DATA FOR ANALYSIS:
------------------------------------------------------------
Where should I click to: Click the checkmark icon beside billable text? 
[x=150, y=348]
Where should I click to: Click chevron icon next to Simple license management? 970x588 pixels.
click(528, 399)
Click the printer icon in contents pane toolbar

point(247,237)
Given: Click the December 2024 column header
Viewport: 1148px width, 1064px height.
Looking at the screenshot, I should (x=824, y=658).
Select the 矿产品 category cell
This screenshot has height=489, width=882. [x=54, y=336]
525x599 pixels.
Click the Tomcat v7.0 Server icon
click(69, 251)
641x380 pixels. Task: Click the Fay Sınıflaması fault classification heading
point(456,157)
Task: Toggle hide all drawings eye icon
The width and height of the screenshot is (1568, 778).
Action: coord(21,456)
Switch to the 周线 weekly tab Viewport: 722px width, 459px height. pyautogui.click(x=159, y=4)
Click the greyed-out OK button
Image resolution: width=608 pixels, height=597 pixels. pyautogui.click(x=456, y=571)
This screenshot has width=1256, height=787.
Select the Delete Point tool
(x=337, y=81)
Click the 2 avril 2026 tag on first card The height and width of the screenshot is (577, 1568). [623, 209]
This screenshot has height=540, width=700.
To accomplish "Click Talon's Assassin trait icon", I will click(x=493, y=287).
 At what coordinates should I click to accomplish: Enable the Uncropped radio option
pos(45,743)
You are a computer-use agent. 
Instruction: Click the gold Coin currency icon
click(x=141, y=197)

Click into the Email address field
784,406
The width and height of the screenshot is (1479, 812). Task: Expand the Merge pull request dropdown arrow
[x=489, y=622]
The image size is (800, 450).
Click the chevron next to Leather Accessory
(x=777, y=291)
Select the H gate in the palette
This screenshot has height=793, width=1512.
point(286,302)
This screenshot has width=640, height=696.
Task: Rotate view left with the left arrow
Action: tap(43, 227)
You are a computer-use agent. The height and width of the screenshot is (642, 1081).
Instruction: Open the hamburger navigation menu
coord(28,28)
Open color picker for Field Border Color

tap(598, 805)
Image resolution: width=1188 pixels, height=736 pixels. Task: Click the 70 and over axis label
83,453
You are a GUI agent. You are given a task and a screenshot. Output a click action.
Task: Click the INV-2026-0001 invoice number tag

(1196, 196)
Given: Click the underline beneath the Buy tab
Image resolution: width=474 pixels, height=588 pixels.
------------------------------------------------------------
WHAT YOU SHOULD DO: Only lines with the word "agent" are wanted. Find and copy them from the records above.

TASK RESPONSE:
You are a computer-use agent. 
You are a computer-use agent. The height and width of the screenshot is (642, 1081).
You are a GUI agent. You are given a task and a screenshot. Output a click action.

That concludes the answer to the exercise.